BRIEF: Among the entries below, find the line with "Porter Ridge H.S.", then quote it and each following line up to and including the line with "Cars stranded, restaurants", and nothing else.

DATA SECTION:
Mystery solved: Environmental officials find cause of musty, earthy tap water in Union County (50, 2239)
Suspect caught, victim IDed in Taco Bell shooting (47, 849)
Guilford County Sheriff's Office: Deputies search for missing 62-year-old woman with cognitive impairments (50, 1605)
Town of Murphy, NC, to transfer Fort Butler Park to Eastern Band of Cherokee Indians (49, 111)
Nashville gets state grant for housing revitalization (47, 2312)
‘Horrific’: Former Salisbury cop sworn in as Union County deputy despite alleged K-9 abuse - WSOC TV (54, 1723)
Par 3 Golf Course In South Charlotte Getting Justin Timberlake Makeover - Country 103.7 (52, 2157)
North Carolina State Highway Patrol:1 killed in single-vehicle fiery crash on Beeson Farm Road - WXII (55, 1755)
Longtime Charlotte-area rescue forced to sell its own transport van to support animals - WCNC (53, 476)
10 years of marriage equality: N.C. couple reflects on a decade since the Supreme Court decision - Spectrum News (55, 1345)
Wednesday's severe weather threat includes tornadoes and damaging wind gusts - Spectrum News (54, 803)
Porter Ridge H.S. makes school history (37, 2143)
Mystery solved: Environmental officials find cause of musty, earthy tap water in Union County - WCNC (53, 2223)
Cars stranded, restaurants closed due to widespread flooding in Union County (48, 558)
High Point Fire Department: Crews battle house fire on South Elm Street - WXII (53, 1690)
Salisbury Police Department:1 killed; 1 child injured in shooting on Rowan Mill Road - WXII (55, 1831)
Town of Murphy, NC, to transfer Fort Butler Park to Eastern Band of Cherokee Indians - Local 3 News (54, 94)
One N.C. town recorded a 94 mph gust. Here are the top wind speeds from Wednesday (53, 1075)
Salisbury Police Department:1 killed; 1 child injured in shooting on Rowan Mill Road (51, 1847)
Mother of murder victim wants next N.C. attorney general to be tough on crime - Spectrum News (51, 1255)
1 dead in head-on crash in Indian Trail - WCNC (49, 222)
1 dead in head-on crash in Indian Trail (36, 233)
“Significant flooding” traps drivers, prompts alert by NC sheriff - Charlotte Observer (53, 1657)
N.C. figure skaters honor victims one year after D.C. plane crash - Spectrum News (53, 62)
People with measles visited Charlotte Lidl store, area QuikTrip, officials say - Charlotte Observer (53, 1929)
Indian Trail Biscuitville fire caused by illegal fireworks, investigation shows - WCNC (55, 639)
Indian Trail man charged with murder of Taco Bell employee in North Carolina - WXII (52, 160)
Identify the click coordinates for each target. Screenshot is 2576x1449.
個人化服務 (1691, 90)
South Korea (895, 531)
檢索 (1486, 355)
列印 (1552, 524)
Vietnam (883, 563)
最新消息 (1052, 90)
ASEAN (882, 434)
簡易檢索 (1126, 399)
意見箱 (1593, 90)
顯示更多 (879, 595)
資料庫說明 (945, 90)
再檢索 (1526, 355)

THE ANSWER:
Porter Ridge H.S. makes school history (37, 2143)
Mystery solved: Environmental officials find cause of musty, earthy tap water in Union County - WCNC (53, 2223)
Cars stranded, restaurants closed due to widespread flooding in Union County (48, 558)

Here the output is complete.